*Exercise details*: Below are some records. Return exactly the lines from the one with "Given: Use the NPS Survey Processor template" to the one with "Given: Click new", and nothing else.

*Data provided*:
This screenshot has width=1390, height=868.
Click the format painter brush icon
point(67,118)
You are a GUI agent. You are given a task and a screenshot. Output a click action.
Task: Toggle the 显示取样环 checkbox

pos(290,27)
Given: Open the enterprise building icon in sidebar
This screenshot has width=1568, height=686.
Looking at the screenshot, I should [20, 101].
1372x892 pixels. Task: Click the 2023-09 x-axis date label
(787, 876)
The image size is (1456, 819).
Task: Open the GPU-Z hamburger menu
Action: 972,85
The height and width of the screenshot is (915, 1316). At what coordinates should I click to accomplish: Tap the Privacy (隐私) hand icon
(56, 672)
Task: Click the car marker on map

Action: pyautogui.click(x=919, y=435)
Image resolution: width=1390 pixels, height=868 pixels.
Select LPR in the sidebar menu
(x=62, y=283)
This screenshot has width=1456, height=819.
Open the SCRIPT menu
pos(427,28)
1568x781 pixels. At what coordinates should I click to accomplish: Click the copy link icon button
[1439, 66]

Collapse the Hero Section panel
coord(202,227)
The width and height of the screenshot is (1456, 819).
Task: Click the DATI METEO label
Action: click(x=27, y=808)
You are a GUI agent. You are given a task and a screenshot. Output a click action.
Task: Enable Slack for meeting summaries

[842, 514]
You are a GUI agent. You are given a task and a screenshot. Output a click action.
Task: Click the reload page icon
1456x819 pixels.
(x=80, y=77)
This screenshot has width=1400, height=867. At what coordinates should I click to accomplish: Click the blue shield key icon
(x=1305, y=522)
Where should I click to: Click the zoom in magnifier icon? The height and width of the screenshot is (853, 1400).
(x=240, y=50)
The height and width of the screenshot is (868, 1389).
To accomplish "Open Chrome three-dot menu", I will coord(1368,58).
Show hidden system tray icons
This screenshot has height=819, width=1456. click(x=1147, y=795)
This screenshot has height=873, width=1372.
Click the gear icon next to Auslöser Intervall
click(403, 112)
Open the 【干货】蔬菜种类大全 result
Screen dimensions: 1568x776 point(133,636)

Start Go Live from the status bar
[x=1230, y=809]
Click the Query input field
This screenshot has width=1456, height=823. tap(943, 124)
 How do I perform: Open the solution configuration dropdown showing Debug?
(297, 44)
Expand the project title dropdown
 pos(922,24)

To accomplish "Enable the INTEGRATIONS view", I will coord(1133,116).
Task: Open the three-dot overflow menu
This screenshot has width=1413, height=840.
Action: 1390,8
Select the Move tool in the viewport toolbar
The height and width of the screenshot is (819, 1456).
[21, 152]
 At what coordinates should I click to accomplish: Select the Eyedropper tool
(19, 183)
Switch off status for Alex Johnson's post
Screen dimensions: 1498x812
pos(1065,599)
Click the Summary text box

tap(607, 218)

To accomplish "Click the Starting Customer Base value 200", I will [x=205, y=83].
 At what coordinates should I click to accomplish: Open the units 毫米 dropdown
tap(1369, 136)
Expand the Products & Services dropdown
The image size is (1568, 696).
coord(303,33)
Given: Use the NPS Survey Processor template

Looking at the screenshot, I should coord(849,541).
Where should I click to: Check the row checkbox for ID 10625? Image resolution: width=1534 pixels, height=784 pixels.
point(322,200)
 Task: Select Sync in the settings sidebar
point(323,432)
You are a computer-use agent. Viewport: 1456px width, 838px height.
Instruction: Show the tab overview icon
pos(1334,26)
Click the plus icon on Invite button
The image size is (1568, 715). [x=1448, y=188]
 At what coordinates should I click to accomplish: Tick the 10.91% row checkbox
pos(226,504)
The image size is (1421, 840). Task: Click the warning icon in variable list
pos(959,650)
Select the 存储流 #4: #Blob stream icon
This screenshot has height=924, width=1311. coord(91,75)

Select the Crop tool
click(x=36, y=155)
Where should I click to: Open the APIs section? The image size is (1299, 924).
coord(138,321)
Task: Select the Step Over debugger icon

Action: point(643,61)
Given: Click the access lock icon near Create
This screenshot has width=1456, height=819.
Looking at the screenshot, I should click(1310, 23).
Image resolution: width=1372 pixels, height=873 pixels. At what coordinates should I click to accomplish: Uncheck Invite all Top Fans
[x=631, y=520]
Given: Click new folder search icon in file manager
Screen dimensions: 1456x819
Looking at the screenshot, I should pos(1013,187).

*Answer section*:
Given: Use the NPS Survey Processor template

Looking at the screenshot, I should coord(849,541).
Where should I click to: Check the row checkbox for ID 10625? Image resolution: width=1534 pixels, height=784 pixels.
point(322,200)
 Task: Select Sync in the settings sidebar
point(323,432)
You are a computer-use agent. Viewport: 1456px width, 838px height.
Instruction: Show the tab overview icon
pos(1334,26)
Click the plus icon on Invite button
The image size is (1568, 715). [x=1448, y=188]
 At what coordinates should I click to accomplish: Tick the 10.91% row checkbox
pos(226,504)
The image size is (1421, 840). Task: Click the warning icon in variable list
pos(959,650)
Select the 存储流 #4: #Blob stream icon
This screenshot has height=924, width=1311. coord(91,75)

Select the Crop tool
click(x=36, y=155)
Where should I click to: Open the APIs section? The image size is (1299, 924).
coord(138,321)
Task: Select the Step Over debugger icon

Action: point(643,61)
Given: Click the access lock icon near Create
This screenshot has width=1456, height=819.
Looking at the screenshot, I should click(1310, 23).
Image resolution: width=1372 pixels, height=873 pixels. At what coordinates should I click to accomplish: Uncheck Invite all Top Fans
[x=631, y=520]
Given: Click new folder search icon in file manager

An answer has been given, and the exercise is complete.